----- Excerpt to read -----
This is excellent! Thanks a bunch for suggesting this. I had no idea about the limitation of bokeh.charts. Now, is there any way to remove the axis, grid and the white behind the pie chart? Also, is it possible to draw a donut chart (pie with a hole) using the bokeh.plotting?
Yes, see the Styling Visual Attributes section of the user's guide. For the other question, yes, there is also an annular_wedge glyph method that takes both inner and outer radii
Actually to get rid of axes completely you'd want figure(..., x_axis_location=None, ...) which I guess is documented elsewhere. Getting rid of grids is a syling issue tho (set grid line color to none)
CustomJS.from_py_func has been removed from Bokeh.
Yes, it relied on a flaky third party library and was ultimately unsupportable. Happily, it's generally possible to accomplish the same thing with a few lines of JS: docs.bokeh.org/en/latest/docs/user_guide/interaction/…
0

I think I found my answer. Here is the code in case it helps

''' Present an interactive function explorer with slider widgets.

Scrub the slider to change the pie shape in the donut plot

Use the ``bokeh serve`` command to run the example by executing:

    bokeh serve donuts.py

at your command prompt. Then navigate to the URL

    http://localhost:5006/donuts

in your browser.

'''
import numpy as np

from bokeh.io import curdoc
from bokeh.layouts import row, widgetbox
from bokeh.models import ColumnDataSource
from bokeh.models.widgets import Slider, TextInput
from bokeh.plotting import figure
from math import pi

# Set up data
source = ColumnDataSource(data=dict(
    start=[0, 0], end=[0., 2*pi], color=["white", "red"]
))

# Set up plot
plot = figure(x_axis_location=None, y_axis_location=None, plot_width=400, plot_height=400,)
plot.annular_wedge(x=0, y=0, start_angle='start', end_angle='end', inner_radius=.4, outer_radius=.8,
        color="color", alpha=1., source=source)
#plot.background_fill_color = None
plot.xgrid.grid_line_color = None
plot.ygrid.grid_line_color = None

# Set up widgets
slider = Slider(start=.0, end=round(2*pi,2), value=.0, step=.1, title="delta-V")

# Set up callbacks
  
def update(attrname, old, new):
    
    # Get the current slider values
    z = slider.value
    source.data = dict(start=[pi,pi+z], end=[pi+z, pi], color=["yellow", "red"])

for w in [slider]:
    w.on_change('value', update)


# Set up layouts and add to document
inputs = widgetbox(slider)

curdoc().add_root(row(inputs, plot, width=800))
curdoc().title = "Donut"

Comments

0

The code from bigreddot didn't work for me. Plot showed but didn't change. Here is my slight modification for anyone that could use it.

#cd file directory
#bokeh serve --show filename.py

from math import pi
from bokeh.io import curdoc
from bokeh.io import output_file, show
from bokeh.layouts import column
from bokeh.models import ColumnDataSource, CustomJS, Slider
from bokeh.plotting import figure


source = ColumnDataSource(data=dict(
    start=[0, 0.2], end=[0.2, 2*pi], color=['firebrick', 'navy']
))

plot = figure()
----- Source information -----
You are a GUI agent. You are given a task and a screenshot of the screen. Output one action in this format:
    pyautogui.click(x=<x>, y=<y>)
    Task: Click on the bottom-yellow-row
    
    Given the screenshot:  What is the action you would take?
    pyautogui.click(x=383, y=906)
-----
• Work instructions: Please copy the stretch of the Bokeh chart discussion from "CustomJS.from_py_func has been" through "with slider widgets.".

• Solution:
CustomJS.from_py_func has been removed from Bokeh.
Yes, it relied on a flaky third party library and was ultimately unsupportable. Happily, it's generally possible to accomplish the same thing with a few lines of JS: docs.bokeh.org/en/latest/docs/user_guide/interaction/…
0

I think I found my answer. Here is the code in case it helps

''' Present an interactive function explorer with slider widgets.